Ich liebe Hackepeter. Ein knuspriges Schweineschäufele macht meinen Sonntag perfekt. Und ein Leben ohne Nutellabrötchen mit dick Butter drauf kann ich mir nicht vorstellen.
Seit Aschermittwoch weiß ich, dass dieses andere Leben zumindest existiert. Ich habe mir in der Fastenzeit nicht nur vorgenommen, auf Fleisch und Wurst zu verzichten. Nein, in einem Anflug von Übermut musste ich ja gleich noch eine Schippe drauf legen: Ich lebe vegan. Sechs Wochen esse ich keine tierischen Produkte. Eier, Milch, Käse ade.
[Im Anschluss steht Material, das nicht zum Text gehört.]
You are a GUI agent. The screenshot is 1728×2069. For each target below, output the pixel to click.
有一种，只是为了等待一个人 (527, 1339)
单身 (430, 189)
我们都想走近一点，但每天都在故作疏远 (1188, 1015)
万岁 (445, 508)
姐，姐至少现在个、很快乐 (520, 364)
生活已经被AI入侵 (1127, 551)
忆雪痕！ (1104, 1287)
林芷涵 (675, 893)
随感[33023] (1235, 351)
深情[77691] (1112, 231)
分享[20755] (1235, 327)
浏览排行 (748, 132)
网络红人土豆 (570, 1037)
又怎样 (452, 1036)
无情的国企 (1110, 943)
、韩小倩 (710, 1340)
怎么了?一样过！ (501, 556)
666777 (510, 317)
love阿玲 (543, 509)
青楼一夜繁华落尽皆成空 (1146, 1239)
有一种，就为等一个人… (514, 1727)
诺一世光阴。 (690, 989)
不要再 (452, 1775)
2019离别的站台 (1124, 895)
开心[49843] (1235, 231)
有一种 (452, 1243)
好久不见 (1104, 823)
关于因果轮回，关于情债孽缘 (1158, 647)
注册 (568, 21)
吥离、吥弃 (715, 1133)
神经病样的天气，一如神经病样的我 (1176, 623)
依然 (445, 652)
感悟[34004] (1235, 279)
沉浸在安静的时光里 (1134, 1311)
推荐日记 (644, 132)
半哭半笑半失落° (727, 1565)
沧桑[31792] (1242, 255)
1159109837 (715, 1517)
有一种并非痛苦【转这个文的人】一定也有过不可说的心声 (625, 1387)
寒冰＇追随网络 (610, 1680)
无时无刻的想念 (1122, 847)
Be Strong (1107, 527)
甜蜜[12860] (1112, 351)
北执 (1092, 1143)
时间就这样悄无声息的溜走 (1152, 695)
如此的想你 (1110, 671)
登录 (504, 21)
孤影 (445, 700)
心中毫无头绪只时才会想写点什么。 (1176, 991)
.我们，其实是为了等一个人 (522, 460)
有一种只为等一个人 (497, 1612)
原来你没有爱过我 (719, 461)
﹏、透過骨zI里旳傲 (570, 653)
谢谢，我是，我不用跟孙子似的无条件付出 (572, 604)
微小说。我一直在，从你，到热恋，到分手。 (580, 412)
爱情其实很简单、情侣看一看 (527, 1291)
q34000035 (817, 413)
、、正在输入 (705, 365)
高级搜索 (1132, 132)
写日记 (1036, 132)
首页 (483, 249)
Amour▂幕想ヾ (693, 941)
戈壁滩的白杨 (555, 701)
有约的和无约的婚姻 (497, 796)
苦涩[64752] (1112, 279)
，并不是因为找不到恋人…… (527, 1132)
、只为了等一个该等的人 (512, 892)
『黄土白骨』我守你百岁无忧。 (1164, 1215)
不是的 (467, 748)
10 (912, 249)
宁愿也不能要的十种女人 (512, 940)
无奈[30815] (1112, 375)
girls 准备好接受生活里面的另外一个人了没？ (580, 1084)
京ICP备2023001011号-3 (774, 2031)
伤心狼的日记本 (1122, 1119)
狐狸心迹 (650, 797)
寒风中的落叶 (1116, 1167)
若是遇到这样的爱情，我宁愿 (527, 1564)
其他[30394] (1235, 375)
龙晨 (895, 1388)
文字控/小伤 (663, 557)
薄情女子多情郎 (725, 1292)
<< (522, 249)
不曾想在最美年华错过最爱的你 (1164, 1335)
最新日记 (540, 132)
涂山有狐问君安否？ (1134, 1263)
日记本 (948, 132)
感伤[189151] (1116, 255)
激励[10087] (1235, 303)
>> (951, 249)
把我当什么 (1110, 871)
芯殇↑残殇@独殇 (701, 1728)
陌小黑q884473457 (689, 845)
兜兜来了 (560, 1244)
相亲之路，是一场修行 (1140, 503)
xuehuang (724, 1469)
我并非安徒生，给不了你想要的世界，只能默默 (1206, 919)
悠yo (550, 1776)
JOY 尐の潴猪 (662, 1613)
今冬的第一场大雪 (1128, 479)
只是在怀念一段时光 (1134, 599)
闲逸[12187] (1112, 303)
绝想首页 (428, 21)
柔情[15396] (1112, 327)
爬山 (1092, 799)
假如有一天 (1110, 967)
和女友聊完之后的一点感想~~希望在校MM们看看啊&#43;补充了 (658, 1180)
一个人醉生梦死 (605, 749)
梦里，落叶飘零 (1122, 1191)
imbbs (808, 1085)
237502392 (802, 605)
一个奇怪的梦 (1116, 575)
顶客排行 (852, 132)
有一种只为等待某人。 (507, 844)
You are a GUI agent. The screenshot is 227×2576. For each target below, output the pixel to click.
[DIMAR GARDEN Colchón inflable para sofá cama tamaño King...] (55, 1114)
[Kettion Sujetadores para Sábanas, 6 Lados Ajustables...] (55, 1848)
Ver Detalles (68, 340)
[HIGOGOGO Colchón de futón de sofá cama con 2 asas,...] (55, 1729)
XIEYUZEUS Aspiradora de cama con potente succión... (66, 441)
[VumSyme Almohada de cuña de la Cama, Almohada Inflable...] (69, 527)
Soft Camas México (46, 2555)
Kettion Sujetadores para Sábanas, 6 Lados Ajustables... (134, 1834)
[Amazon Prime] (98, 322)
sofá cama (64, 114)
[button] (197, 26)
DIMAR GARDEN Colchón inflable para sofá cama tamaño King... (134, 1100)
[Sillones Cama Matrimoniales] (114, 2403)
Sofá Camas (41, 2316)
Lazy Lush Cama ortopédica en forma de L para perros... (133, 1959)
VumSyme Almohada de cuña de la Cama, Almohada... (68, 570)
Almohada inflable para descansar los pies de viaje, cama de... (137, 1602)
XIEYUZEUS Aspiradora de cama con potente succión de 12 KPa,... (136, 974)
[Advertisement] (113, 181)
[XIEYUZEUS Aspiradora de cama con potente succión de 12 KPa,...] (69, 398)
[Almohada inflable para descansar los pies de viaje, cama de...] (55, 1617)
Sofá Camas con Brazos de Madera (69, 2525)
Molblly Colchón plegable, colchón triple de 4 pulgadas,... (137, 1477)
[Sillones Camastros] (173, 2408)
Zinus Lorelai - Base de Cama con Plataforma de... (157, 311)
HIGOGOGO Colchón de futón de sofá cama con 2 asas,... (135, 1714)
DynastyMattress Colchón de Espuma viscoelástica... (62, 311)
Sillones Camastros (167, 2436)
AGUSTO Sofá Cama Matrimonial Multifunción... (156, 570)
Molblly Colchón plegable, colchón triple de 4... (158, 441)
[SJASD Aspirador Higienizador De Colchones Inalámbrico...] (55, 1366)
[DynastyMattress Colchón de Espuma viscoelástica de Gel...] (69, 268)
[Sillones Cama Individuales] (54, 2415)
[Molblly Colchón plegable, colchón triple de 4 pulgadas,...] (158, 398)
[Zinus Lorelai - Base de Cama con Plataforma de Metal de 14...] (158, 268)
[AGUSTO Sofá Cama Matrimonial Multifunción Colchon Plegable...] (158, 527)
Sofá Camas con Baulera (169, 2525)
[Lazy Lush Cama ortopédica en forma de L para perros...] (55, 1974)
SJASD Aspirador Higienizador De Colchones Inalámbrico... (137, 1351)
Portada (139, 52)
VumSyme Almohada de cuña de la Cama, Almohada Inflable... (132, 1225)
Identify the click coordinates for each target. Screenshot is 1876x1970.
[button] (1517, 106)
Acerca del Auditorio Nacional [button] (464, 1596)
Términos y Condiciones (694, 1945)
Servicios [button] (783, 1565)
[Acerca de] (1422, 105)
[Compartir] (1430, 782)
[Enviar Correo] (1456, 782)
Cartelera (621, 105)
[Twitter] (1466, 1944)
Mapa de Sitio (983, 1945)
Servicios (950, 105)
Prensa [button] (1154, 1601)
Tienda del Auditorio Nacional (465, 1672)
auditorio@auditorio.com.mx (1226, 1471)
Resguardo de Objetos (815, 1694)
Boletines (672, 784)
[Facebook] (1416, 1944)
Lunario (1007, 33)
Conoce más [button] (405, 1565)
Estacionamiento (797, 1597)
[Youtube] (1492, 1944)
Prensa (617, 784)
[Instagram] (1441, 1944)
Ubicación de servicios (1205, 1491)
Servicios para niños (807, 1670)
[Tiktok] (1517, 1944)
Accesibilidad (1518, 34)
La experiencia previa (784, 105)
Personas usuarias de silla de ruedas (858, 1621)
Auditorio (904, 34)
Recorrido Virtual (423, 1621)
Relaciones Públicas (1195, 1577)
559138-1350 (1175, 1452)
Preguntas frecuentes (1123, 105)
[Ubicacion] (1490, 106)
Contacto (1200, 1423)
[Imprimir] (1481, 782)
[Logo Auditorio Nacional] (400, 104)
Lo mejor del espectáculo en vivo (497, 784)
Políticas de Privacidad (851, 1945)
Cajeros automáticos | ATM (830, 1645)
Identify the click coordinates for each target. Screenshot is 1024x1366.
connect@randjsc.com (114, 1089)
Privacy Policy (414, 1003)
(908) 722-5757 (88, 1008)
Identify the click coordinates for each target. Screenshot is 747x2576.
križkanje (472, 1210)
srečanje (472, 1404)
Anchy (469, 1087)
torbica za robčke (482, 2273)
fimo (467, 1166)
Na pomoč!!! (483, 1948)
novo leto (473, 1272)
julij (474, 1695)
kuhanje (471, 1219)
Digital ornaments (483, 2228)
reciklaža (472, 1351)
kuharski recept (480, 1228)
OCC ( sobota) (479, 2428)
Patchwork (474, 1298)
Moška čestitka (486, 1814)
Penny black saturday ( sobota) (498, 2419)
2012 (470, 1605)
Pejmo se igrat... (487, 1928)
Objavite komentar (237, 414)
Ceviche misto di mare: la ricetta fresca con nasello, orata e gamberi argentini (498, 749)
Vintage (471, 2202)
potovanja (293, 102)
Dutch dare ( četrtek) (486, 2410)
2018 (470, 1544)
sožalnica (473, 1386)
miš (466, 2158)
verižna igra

Meine Nachbarn sind überzeugte Veganer - und behaupten, dass es einem als solcher an nichts fehlen muss. Wenn sie mir bisher schaurige Geschichten über unterschiedlichstes Tierleid erzählt haben, fand ich das zwar erschreckend, wollte aber lieber gar nicht zu viel davon hören. Weghören war ja auch bequemer. Und der Verzicht auf Milch und Co. schließlich undenkbar.
Die Fastenzeit sehe ich als eine Herausforderung. Wie lebt es sich als Veganer? Ist es so schrecklich, wie ich es mir vorstelle? Wie abhängig bin ich von tierischen Produkten und ist der angebliche Ersatz in meinen Augen (und meinem Mund!) auch tatsächlich einer?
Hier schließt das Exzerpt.